Excerpted passage:
## START
HIGH POINT — The people who brought professional baseball to High Point this year are swinging for the fences with the High Point Rockers and BB&T Point. If their plans for the new ballpark and development around it come to fruition, it will be a game-changer for the city.
High Point stepped to the plate about five years ago after planning sessions of its City Council and convention and visitors bureau yielded the same recommendation: The city needed a catalyst for downtown redevelopment. They settled on the idea of building a ballpark and bringing professional baseball to the city.
“The idea wasn’t, ‘We want professional baseball in High Point,’” said Ray Gibbs, executive director of Forward High Point. “It was, ‘What can we do as a catalyst to change the mental state of High Point?’”
Naysayers had talked about the city losing industries and becoming “nothing but a showroom town,” Gibbs said. Oak Hollow Mall “had closed, they said, so High Point can’t support anything. We needed to change that attitude.”
## END
(Dataset excerpt)
## START
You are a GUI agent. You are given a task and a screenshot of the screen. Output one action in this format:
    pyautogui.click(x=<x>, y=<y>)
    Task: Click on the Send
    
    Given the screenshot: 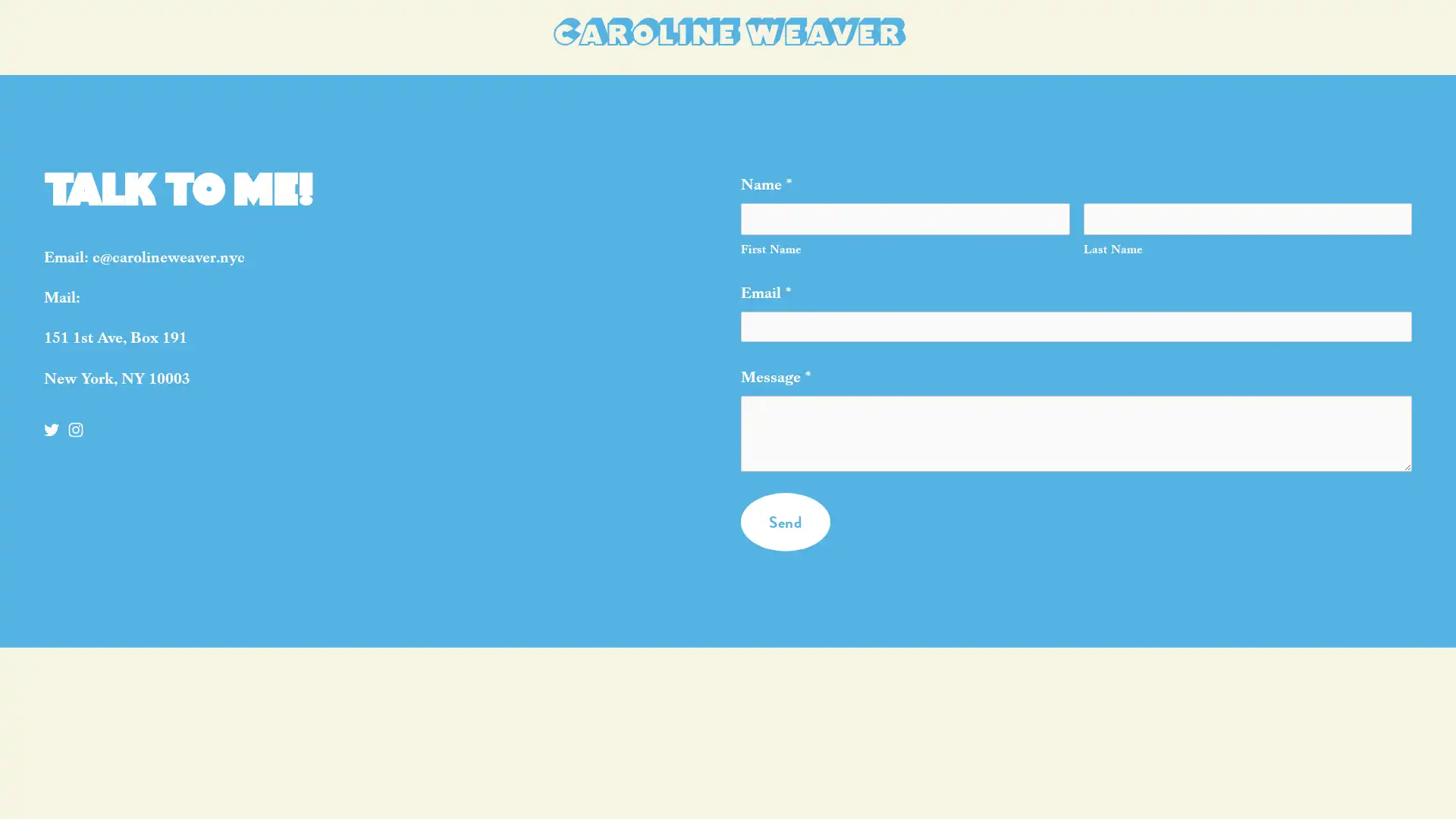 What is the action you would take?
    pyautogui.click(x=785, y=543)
## END
Problems and tasks:
a – In the High Point ballpark article, condense the paragraph beginning "High Point stepped to the plate" into a shorter version that keeps its main facts.
b – Carry the High Point ballpark article forward, starting after its final paragraph.

Answers provided:
a – About five years ago, planning sessions of High Point's City Council and its convention and visitors bureau reached the same recommendation: the city needed a catalyst for downtown redevelopment. They chose to build a ballpark and bring professional baseball to High Point.

b –
Minor-league baseball was an attractive option because with 70 home dates for the Rockers in the Atlantic League of Professional Baseball, “there’s more opportunities for you to actually have that community gathering, that entertainment venue, that date to do something and go out there,” said Christian Heimall, the club’s assistant general manager.
A steering committee was put together in 2016 and used a grant from the convention and visitors bureau to hire CS&L (Convention Sports & Leisure), a Texas-based consulting company to do a feasibility study on whether High Point could support a baseball team and stadium.
On July 1, 2016, the downtown revitalization organization that became Forward High Point was created and took over the concept.
Forward High Point raised additional money to do a second phase of the feasibility study to identify land and parcels for the ballpark and downtown development.
The organization found its leadoff hitter when it hired Gibbs in September 2016.
Gibbs, who was instrumental in helping Greensboro build a downtown ballpark as president of Downtown Greensboro Inc., started looking at properties in High Point and began to put an ownership group together. The biggest challenge was finding the right place to build the ballpark.
“None of the sites identified initially had the ability to be a catalyst for redevelopment,” Gibbs said. “The stadium would fit, but there wasn’t enough room for other development adjacent to it.”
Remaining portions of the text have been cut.